# [Information given]

§

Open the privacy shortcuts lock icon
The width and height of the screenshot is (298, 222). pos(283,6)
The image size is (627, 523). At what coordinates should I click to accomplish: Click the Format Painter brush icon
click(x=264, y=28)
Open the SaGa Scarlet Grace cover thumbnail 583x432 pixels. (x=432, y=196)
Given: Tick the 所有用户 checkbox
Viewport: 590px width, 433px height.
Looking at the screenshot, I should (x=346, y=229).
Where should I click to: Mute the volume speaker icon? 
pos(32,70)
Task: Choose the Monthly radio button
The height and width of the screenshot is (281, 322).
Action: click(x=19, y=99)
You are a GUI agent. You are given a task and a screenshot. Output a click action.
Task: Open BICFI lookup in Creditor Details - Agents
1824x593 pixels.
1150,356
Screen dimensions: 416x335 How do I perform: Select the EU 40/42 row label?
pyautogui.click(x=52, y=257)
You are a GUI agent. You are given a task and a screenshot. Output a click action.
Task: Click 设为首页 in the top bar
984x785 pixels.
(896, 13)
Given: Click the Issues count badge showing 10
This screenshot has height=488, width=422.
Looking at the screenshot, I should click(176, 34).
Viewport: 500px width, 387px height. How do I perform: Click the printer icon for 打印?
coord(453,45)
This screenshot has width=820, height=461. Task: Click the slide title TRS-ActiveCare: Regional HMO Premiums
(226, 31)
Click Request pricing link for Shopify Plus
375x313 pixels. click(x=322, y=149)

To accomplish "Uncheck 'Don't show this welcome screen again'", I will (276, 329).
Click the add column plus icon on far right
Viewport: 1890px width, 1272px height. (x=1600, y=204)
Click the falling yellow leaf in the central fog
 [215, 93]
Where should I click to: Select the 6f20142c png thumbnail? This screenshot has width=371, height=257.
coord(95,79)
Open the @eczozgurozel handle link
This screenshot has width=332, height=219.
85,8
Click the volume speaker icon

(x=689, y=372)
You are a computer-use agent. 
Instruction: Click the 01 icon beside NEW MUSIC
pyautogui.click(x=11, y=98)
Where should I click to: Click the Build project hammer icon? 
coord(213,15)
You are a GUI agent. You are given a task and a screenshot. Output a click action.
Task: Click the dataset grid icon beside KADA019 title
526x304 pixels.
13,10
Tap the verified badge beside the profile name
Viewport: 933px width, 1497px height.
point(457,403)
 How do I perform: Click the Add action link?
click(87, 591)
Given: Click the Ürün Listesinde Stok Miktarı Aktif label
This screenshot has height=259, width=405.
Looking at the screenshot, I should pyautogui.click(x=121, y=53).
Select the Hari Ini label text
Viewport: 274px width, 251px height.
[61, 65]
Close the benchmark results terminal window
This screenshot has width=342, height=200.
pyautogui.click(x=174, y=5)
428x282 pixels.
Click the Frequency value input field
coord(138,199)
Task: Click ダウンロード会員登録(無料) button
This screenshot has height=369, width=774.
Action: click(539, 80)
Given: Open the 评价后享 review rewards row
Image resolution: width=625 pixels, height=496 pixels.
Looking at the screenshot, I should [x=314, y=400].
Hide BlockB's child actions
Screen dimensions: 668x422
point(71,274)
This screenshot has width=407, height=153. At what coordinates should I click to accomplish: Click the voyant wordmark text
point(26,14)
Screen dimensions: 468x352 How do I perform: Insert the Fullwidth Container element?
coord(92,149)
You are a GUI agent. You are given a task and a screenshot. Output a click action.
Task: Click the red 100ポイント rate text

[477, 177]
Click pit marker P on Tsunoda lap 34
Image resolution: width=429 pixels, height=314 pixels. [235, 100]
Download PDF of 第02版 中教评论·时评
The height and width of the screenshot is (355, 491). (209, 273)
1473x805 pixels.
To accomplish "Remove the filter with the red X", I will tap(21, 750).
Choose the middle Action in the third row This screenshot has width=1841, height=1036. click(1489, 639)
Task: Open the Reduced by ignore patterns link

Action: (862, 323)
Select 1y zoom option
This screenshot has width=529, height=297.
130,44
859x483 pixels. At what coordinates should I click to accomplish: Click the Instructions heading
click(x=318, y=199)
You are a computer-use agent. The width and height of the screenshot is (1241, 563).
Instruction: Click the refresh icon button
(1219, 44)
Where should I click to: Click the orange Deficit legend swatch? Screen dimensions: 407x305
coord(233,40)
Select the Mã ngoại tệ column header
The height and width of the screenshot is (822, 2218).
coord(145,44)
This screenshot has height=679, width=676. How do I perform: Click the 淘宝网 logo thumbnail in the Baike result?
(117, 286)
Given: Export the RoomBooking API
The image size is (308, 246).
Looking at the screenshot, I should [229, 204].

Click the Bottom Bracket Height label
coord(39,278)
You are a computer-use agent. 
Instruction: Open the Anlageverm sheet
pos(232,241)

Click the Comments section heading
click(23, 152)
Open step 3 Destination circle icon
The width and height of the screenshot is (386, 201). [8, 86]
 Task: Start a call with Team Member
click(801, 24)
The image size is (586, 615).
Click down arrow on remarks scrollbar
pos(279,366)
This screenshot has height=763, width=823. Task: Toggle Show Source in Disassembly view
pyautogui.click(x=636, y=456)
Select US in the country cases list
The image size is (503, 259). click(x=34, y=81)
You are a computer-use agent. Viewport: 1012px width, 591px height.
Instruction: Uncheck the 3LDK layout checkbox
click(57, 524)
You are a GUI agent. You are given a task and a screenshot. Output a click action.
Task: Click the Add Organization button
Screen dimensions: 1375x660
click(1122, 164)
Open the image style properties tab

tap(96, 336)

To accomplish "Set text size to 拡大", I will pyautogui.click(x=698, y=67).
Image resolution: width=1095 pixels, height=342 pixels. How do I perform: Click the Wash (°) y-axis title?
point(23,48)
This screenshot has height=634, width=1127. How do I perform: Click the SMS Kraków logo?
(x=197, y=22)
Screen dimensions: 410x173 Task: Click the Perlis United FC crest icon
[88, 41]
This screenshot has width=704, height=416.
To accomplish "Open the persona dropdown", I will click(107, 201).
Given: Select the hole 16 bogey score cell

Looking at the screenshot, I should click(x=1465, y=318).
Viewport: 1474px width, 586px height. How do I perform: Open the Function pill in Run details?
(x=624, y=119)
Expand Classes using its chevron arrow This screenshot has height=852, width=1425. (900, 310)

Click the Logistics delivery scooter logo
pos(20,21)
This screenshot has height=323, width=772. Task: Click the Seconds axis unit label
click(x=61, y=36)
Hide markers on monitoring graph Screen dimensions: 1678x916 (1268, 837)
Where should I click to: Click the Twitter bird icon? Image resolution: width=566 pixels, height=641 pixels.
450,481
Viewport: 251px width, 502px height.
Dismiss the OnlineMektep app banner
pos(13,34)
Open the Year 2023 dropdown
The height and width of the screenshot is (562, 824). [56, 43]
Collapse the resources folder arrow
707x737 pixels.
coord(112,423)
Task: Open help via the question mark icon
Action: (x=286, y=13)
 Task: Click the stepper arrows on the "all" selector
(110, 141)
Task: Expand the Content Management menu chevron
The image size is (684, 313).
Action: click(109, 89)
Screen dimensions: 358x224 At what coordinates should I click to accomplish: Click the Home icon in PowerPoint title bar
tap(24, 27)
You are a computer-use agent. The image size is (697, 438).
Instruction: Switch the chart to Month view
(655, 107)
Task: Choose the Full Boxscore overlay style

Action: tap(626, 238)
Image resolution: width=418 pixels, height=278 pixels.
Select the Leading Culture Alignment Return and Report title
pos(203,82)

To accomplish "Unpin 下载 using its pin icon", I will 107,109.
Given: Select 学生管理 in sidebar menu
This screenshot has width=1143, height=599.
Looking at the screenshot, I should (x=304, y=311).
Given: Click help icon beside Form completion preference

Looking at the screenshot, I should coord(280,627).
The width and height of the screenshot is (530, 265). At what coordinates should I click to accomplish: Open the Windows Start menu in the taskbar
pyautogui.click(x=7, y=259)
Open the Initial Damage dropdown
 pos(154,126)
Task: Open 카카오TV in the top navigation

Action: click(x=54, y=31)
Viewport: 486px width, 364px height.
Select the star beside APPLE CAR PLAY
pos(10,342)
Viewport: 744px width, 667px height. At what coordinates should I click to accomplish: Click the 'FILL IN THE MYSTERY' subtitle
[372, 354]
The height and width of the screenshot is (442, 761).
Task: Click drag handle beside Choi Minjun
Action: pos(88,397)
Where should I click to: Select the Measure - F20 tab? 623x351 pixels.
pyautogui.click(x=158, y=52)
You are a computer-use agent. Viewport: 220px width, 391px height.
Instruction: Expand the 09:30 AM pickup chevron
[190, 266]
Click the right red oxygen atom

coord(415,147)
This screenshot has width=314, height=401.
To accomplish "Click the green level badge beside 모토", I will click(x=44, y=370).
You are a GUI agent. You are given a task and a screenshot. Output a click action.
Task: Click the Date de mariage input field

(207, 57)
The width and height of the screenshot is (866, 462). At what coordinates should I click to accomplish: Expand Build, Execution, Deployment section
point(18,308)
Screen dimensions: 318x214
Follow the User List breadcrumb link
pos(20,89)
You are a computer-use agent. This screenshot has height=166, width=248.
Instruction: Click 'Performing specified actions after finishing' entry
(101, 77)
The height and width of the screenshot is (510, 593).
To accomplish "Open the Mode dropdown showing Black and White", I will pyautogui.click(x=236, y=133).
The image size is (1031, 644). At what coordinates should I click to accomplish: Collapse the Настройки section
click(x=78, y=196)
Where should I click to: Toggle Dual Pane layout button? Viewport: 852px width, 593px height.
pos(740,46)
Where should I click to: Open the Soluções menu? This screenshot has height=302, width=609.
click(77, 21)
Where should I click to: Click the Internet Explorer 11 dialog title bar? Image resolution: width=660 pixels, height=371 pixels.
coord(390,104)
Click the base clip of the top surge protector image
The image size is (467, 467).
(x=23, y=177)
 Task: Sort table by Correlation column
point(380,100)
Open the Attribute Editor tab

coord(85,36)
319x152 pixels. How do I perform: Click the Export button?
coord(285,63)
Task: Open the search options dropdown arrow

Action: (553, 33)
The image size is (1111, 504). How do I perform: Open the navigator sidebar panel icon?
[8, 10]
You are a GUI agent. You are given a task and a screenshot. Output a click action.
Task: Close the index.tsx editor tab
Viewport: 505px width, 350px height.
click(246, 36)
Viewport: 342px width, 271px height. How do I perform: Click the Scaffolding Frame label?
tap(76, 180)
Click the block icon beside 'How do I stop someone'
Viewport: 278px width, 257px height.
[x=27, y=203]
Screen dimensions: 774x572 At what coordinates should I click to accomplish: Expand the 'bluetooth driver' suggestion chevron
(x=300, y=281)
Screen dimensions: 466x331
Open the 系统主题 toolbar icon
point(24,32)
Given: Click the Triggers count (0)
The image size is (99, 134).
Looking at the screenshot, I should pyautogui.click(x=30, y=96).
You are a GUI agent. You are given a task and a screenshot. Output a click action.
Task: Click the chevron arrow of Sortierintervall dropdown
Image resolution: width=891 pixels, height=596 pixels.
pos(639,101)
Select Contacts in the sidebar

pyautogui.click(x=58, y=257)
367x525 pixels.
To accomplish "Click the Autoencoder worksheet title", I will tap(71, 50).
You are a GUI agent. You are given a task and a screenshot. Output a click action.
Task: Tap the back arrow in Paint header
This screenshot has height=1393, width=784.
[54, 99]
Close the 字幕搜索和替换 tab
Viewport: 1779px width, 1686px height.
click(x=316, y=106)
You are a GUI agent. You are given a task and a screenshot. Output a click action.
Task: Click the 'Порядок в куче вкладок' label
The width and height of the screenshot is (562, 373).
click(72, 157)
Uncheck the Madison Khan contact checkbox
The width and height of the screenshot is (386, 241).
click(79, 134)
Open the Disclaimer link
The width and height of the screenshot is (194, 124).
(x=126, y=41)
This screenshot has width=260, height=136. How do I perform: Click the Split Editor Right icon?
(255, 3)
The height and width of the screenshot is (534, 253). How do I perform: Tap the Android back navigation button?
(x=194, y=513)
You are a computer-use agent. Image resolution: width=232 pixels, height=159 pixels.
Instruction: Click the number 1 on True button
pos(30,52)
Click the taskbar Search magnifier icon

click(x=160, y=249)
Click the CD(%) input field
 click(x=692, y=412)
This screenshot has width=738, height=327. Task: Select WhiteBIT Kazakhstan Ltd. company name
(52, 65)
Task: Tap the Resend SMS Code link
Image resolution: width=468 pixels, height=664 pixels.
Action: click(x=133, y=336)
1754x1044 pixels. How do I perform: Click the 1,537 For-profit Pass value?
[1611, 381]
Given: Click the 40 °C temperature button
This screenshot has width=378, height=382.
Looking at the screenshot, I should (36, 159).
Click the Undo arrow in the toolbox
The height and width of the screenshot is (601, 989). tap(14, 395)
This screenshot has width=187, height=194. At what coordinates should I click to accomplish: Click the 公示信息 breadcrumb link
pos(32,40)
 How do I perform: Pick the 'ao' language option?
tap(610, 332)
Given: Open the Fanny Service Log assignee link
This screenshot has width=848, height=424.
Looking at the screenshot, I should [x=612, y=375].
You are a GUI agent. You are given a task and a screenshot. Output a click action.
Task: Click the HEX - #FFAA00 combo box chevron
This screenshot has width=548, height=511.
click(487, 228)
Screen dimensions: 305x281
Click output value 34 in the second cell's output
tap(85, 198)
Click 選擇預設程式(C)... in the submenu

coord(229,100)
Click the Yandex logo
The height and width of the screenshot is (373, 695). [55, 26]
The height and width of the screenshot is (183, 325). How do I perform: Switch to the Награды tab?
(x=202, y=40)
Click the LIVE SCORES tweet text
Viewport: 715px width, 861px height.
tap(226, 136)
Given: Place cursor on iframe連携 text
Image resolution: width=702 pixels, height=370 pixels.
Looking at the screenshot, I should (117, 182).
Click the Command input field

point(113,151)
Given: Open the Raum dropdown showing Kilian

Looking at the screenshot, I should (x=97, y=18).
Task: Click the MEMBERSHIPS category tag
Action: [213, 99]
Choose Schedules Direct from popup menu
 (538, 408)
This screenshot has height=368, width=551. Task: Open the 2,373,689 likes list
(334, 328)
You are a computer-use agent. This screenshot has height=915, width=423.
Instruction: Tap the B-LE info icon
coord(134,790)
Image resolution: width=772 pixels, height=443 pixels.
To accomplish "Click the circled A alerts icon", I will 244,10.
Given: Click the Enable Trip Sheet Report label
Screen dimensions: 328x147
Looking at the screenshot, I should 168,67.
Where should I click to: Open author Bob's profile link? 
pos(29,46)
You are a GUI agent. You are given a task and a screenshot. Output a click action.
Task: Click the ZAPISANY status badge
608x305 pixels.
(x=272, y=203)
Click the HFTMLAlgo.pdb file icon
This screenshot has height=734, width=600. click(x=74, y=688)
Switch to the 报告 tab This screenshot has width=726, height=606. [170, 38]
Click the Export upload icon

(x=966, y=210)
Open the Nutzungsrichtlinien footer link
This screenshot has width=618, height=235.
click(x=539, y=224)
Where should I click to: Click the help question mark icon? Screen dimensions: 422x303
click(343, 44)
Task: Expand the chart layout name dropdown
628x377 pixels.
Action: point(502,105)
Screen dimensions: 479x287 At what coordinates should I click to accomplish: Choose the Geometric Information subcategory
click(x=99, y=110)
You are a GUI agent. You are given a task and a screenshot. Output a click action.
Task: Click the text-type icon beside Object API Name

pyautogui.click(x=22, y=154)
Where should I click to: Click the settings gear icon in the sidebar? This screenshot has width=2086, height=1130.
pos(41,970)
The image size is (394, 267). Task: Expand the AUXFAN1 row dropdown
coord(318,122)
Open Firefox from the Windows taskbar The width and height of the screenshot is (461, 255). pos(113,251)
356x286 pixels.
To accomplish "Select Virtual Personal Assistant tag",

§

# [What needs to be done]
Where does the string "using" occur in the listing above? Return every line that contains it.

# [Your solution]
Expand Classes using its chevron arrow This screenshot has height=852, width=1425. (900, 310)
To accomplish "Unpin 下载 using its pin icon", I will 107,109.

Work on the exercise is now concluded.